Not that this in itself is a tragedy of great proportions, but rather the timing of ushering in a black woman professional as a commander-in-chief, together with some aspiring lieutenants, to now take the responsibility of resuscitating the once prodigious KPMG monster that choked from over-indulging in the trough of fortunes.
To me, KPMG’s self-imposed calamity seems to have been primarily occasioned by greed.
Then came the day when the parliamentarians knew they were making themselves shine at the reputational cost of black professionals who heeded the call to save KPMG and found themselves under venomous attack in parliament.
The politicians would not miss out on the opportunity to go for the jugular of the messengers of doomed ex-commanders of depleted virtues, the retirees of KPMG.
Indeed the new lieutenants were not spared in the merciless mauling of the image of the once noble auditing profession.
The victor was always going to be the politicians, salivating at the thought of demonstrating their valour at the cost of the poor messengers of those who might have caused the demise of the KPMG giant, who it appears were remunerated handsomely for their shortcomings before they packed their bags.
I guess that is the story of South Africa nowadays.
The infantry lined up to defend the indefensible might just have been viewed as the face of the demise of the auditing and accounting profession.
Why did KPMG consider it more suitable to usher in a black woman to be the face of failure?
Could it not have first tried to salvage the sinking ship instead of giving it a face of those we would like to be associated with good values and a clean break with the patriarchal and white male-dominated era that has overstayed its dominance of the profession?
Could the negative sentiment about the competency of black women professionals that has been portrayed by the untimely ascendancy to the hot seat of KPMG by Nhlamu Dlomu been unwittingly or deliberate caused?
Could the outcomes not have been a setback for the good reputation of women professionals, which some of us try desperately to promote?
It irks me to think about the views of those who might not have known the history of the KPMG’s higher echelons demographics when they see the new leadership and draw conclusions that a black woman might have been the one who failed to steer the ship in the right direction.
Take a look at who were at the helm of the great auditing firms’ mergers of 1984 and 1985 that have culminated in the KPMG we have today, and how long it took to move (it having been at a snail’s pace) to accommodate the most historically marginalised, albeit grossly untimely.
And now it happens at the doors of demise.
In about 18 months’ time when it concludes its investigations and makes findings on KPMG, the Independent Regulatory Board for Auditors (IRBA) is most probably not going to focus on the former captains who seem to have cashed in on the misery of KPMG, but on the organisation itself (and I guess correctly so).
Sadly the face of KPMG will be a black woman.
It is a tragedy indeed for our black and capable women’s reputations to be impacted in this way in the eyes of the public.
The IRBA is doing its job, which is professed as, inter alia, “investigating and taking appropriate action against registered auditors in respect of improper conduct”.
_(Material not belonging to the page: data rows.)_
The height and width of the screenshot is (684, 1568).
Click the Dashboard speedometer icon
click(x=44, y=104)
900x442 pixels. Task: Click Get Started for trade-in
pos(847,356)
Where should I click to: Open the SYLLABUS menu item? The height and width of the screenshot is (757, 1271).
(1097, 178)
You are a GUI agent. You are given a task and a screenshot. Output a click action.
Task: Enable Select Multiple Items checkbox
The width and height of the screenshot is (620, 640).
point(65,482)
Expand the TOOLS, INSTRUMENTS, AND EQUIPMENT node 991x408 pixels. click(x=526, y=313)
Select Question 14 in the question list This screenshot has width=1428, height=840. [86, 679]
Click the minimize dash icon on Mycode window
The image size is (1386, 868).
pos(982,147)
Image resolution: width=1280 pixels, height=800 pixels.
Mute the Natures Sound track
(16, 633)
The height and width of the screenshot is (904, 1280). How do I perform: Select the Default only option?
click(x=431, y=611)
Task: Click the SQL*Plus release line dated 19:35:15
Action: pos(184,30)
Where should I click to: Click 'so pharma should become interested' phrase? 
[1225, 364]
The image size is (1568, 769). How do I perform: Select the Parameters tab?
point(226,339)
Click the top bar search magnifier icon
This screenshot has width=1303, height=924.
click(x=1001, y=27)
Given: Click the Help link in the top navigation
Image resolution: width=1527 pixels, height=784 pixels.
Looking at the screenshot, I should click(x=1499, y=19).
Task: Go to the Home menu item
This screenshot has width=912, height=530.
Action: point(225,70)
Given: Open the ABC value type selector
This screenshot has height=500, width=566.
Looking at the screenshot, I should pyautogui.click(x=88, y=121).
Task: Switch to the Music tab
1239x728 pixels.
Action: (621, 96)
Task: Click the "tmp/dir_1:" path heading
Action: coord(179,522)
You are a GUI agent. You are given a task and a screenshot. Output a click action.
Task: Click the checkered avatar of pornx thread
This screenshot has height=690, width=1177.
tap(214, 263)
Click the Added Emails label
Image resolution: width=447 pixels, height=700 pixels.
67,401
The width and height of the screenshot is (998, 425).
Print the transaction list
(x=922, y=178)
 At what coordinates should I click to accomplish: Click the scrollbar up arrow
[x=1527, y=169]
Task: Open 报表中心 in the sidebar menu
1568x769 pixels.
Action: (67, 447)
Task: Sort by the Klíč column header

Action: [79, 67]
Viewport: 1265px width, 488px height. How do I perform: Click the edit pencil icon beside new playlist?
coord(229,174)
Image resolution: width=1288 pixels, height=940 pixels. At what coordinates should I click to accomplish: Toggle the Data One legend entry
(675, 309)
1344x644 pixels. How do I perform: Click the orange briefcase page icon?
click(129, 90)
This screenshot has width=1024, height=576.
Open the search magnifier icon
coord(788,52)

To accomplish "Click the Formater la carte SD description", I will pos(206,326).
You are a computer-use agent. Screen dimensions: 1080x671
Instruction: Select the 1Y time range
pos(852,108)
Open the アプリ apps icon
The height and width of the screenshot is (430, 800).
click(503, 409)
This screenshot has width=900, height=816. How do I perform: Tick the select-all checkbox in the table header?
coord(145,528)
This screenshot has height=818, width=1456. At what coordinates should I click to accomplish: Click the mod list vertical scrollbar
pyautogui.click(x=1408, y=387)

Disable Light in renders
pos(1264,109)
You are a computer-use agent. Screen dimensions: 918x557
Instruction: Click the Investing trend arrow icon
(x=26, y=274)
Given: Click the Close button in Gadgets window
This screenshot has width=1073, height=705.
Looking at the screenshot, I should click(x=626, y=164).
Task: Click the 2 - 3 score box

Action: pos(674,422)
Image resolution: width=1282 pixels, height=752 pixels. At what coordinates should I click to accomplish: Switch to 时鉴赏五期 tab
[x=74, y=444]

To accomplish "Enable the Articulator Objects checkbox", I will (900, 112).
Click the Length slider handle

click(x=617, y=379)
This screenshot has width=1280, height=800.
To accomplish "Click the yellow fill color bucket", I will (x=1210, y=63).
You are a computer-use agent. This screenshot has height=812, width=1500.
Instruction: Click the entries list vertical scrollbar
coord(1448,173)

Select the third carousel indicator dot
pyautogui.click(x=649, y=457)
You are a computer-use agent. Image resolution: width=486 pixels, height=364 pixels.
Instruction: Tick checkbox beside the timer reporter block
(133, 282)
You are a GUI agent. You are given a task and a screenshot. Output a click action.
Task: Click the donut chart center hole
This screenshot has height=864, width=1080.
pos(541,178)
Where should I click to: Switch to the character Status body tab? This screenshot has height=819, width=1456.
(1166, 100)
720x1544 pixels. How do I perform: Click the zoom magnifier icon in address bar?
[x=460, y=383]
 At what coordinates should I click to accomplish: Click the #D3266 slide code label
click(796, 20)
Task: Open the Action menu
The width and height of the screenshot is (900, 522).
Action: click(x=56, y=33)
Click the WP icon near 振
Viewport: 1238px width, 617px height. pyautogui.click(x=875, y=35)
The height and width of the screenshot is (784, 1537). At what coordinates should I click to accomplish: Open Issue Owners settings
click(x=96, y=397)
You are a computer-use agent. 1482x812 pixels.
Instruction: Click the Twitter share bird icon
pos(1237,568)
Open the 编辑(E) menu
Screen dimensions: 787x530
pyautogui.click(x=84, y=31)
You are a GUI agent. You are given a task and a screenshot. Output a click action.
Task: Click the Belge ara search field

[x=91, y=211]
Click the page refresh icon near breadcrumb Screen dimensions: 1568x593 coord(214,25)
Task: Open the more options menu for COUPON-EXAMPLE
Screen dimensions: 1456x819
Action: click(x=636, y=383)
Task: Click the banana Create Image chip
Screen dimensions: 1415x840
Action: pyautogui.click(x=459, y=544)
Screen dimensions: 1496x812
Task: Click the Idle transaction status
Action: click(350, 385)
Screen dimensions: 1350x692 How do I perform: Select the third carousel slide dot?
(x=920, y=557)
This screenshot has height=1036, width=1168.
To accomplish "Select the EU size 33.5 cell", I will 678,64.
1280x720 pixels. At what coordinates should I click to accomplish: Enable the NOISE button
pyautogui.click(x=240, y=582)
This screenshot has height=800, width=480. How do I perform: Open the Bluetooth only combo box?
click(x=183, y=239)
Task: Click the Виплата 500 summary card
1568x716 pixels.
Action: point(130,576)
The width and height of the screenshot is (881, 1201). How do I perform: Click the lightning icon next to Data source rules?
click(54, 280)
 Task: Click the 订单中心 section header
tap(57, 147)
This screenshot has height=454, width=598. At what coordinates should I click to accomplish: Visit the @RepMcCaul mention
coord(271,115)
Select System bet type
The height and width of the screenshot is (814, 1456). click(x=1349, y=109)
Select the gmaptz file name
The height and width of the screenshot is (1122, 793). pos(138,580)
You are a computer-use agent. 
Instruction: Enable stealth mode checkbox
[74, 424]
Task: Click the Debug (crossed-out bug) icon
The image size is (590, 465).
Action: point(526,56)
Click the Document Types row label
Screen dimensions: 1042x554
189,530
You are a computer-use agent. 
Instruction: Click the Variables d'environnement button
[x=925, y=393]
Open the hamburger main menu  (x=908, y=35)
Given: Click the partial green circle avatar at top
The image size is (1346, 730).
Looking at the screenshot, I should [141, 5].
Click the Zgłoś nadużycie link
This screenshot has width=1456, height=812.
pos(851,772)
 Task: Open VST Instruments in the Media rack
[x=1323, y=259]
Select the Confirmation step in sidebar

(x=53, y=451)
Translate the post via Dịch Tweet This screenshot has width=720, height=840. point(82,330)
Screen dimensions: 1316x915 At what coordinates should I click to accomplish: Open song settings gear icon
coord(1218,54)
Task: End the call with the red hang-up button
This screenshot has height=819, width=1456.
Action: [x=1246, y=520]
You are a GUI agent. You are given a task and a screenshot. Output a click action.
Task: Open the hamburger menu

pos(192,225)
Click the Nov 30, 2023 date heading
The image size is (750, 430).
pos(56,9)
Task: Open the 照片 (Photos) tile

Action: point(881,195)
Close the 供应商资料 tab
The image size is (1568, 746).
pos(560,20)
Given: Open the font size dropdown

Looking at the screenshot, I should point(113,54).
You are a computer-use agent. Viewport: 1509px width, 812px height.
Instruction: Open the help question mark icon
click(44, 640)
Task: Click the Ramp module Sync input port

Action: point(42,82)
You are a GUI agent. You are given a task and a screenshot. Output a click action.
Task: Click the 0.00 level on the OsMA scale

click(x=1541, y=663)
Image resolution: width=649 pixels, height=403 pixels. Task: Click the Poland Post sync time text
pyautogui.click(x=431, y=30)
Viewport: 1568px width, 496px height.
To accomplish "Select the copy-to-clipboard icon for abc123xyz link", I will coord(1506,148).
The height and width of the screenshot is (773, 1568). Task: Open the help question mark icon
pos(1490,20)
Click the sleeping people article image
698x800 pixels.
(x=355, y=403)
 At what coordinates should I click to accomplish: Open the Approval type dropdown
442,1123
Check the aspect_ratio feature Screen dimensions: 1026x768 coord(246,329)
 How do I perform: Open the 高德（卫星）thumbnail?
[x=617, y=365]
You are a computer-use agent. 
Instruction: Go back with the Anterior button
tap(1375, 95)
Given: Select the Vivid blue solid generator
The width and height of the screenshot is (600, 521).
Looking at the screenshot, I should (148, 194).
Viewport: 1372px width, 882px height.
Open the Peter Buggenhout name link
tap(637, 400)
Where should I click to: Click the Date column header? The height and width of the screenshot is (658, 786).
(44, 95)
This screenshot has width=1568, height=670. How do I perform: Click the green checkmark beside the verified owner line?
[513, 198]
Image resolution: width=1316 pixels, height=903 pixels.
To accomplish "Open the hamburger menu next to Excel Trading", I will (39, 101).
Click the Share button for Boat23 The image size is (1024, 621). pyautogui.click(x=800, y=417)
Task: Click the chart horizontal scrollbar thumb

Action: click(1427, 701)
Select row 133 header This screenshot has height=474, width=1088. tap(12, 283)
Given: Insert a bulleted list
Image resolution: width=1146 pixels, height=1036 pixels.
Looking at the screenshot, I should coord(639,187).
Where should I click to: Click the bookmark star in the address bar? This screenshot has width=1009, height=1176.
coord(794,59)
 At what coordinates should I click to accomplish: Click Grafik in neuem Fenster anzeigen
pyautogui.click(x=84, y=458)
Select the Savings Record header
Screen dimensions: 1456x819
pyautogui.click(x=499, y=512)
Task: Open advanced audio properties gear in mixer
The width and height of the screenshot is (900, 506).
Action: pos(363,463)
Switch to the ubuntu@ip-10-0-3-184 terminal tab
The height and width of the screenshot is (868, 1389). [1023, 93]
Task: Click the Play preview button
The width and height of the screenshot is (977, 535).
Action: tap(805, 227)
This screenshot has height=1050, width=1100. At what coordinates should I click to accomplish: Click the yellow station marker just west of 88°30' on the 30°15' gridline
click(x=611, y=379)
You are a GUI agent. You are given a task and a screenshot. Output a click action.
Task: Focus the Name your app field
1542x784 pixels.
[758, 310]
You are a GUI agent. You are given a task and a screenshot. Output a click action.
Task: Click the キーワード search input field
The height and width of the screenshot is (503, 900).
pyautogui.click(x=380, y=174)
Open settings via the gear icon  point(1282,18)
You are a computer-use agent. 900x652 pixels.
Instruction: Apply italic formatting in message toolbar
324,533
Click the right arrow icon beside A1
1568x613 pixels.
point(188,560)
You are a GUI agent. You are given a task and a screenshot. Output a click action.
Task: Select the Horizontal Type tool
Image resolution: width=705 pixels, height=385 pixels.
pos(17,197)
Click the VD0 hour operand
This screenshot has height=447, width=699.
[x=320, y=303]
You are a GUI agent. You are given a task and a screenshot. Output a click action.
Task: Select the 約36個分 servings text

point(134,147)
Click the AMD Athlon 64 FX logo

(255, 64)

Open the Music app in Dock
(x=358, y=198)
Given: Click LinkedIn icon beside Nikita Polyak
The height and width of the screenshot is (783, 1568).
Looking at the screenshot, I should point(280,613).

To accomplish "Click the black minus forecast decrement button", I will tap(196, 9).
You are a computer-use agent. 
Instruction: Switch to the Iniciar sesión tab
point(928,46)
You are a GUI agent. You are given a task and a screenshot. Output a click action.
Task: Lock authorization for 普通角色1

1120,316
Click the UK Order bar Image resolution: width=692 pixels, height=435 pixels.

Through the awaited IRBA findings and consequences thereof, confidence might unwittingly and unfortunately be lost where it is needed the most in these trying times: confidence in the victims of past racial and gender discrimination whose case we are ostensibly trying to advance.
I do not know why Dlomu accepted the position of heading an organisation that is fast becoming a skunk of the auditing profession and of boardrooms of companies it served.
It is also a tragedy that the time to cast aspersion on KPMG and run for dear cover by its clients is when there is a new broom that seeks to sweep clean but will not be given the opportunity.
I hope there will somehow be an amelioration of the reputational damage that the perceptions of the often misjudging and unforgiving public eye will unleash on the competency of our black women.